La Commissione della concorrenza sanziona la Posta con una multa di circa 22,6 milioni di franchi per la politica di sconti che, a suo dire, sarebbe stata accordata ai grandi clienti nel periodo che va dal 2009 al 2014 e che violerebbe il diritto in materia di cartelli. La Posta respinge queste accuse e ritiene ingiustificata una sanzione, rimandando pertanto la decisione al Tribunale amministrativo federale.

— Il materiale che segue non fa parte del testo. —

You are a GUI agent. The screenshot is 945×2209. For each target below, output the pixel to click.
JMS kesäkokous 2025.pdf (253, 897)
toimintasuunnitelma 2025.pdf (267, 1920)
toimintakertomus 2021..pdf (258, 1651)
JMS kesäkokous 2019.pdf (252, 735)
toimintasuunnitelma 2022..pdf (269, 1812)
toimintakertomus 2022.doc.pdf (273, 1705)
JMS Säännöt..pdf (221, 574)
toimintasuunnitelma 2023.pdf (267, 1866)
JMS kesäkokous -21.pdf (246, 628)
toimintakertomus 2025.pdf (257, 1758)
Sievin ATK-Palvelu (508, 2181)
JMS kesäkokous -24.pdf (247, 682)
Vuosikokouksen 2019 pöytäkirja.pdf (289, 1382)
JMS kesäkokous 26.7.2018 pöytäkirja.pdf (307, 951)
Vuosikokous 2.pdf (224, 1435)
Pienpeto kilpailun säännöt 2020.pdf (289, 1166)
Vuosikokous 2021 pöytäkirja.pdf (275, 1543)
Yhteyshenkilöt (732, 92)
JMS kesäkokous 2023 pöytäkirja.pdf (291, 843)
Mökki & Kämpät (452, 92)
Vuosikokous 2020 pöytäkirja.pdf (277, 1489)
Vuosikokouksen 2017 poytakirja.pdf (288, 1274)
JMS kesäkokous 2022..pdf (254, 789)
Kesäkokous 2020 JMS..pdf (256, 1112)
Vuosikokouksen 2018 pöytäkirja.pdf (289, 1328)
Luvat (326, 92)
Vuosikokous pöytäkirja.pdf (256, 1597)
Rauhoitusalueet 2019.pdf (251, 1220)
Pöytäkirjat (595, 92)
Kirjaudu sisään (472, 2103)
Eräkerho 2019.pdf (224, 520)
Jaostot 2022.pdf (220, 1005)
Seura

L’8 aprile 2011 la Commissione della concorrenza (COMCO) aveva avviato una procedura nei confronti dei sistemi tariffari della Posta applicati alla clientela commerciale per le lettere indirizzate nazionali.  Dopo più di sei anni, la COMCO sanziona la Posta per la politica di sconti che, a suo dire, sarebbe stata accordata ai grandi clienti per le lettere indirizzate nazionali nel periodo che va dal 2009 al 2014 e che violerebbe il diritto in materia di cartelli. La sanzione ammonta a 22,6 milioni di franchi. La Posta respinge le accuse ed è convinta di aver sempre agito in modo legittimo nei confronti dei clienti e dei concorrenti. Sottolinea inoltre che i sistemi tariffari in questione sono stati sviluppati e impiegati nel rispetto delle disposizioni della Legge sulle poste. La concorrenza e i concorrenti non sono mai stati ostacolati dai sistemi tariffari della Posta. La Posta rimanda pertanto la decisione al Tribunale amministrativo federale. Poiché la COMCO non ha ancora giustificato la sua decisione, la Posta non è in grado di esprimersi sui dettagli. 

Prezzi individuali per i grandi clienti

In un contesto di mercato sempre più competitivo, è importante per la Posta trasferire ai suoi clienti i risparmi sui costi, generati da politiche efficienti. La Posta si trova di fronte a una grande sfida: da molti anni i volumi di lettere sono in continuo calo, le disposizioni legali e normative esistenti sono molte e l’azienda deve continuare a finanziare il servizio universale soltanto con mezzi propri, senza contare su alcuna sovvenzione. Per questo motivo, ad aprile 2011 la Posta ha interamente modernizzato il suo sistema tariffario rendendolo consapevolmente calcolabile e orientato ai costi. Ne consegue che i prezzi per i clienti commerciali con un fatturato annuo superiore ai 100’000 franchi non vengono calcolati soltanto in base al volume di lettere previsto ma anche in base alle abitudini individuali di spedizione. Più un cliente contribuisce, con la propria pianificazione, le proprie abitudini e la preparazione degli invii, a ridurre i costi della Posta, maggiore sarà lo sconto a lui assegnato. Questo vale per tutti i clienti.

Citazione per l’utilizzo

«La Posta crede fermamente di aver sempre agito in modo legittimo nei confronti dei clienti e del mercato e rimanda pertanto la decisione al Tribunale amministrativo federale.»